Lovebeingamummy, my evil side suggested to him this morning that they both go into work the Monday after and completely avoid each other's gaze and not speak as if something did happen That would set toungues wagging!

OP posts:
Oblomov · 24/03/2010 13:35

I guess i think the room sharing is not the norm. nor particularly odd, but not the norm. I mean presumably they are staying at one of these £49.99 jobbies, so i couldn't see why they couldn't stretch to seperate rooms.
but i guess that in this day an age, people would consider it unusual.
If dh got to a hotel and there was only one room left, i don't think he would care. actually, i think he would tell the woman she could have it and would sleep in an armchair. but then he is quite old fashioned and chivalry, type.

Bibithree · 24/03/2010 13:41

I guess it sort of saddens me that they don't think two adults in long term relationships could possibly resist the temptation of jumping into bed with each other just for the hell of it.
Like you say, if I'm not bothered then it's no one else's business, but I really don't think it's that odd. He wouldn't do it with any of his other colleagues as she is the only one he's socially connected with.

OP posts:
thesunshinesbrightly · 24/03/2010 13:59

Sharing a room - no way

Going to see a concert with another woman - no not keen on that idea either.
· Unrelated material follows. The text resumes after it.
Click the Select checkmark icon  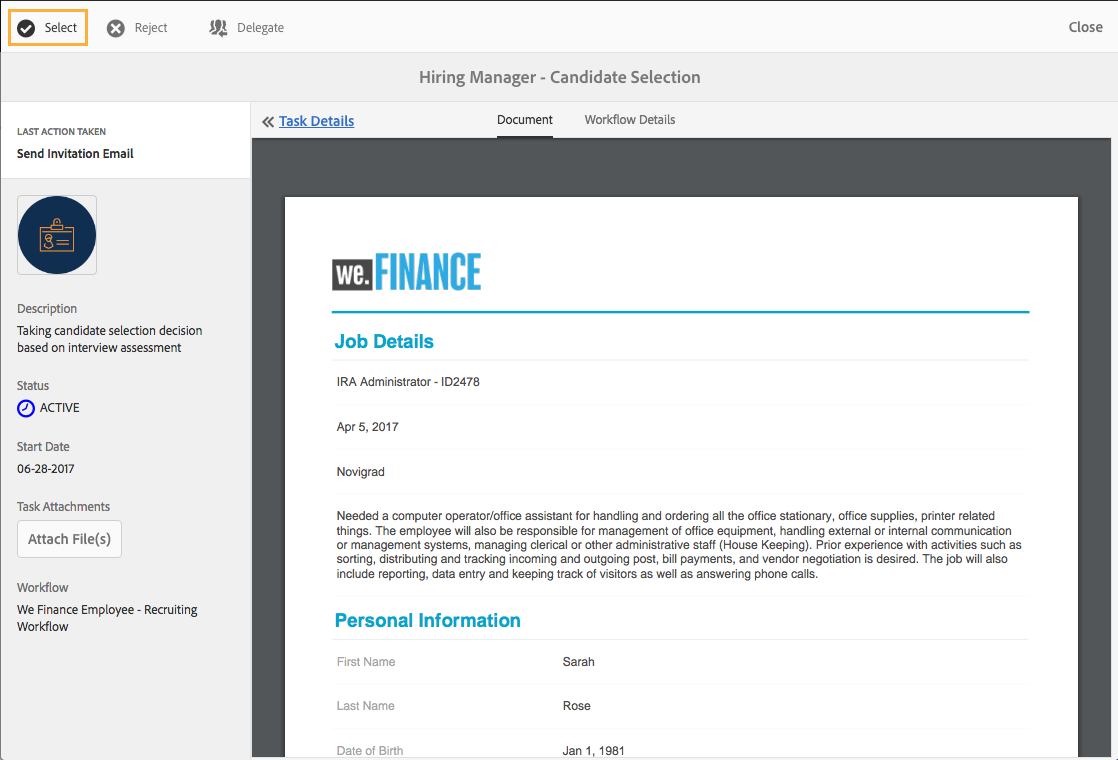26,28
But i think it's great you trust your DH not to be tempted at all.

Pitchounette · 24/03/2010 14:53

Message withdrawn

Poledra · 24/03/2010 15:05

See, when I answered you, I thought it was a colleague, but actually she's more of a friend, which is a bit different.

Mind you, DH probably wouldn't share a hotel room with a female friend as he wouldn't want them to see his lovehandles moobs spotty bum manly frame

LoveBeingAMummy · 24/03/2010 16:37

They have to do that

LeQueen · 24/03/2010 16:45

This reply has been deleted

Message withdrawn at poster's request.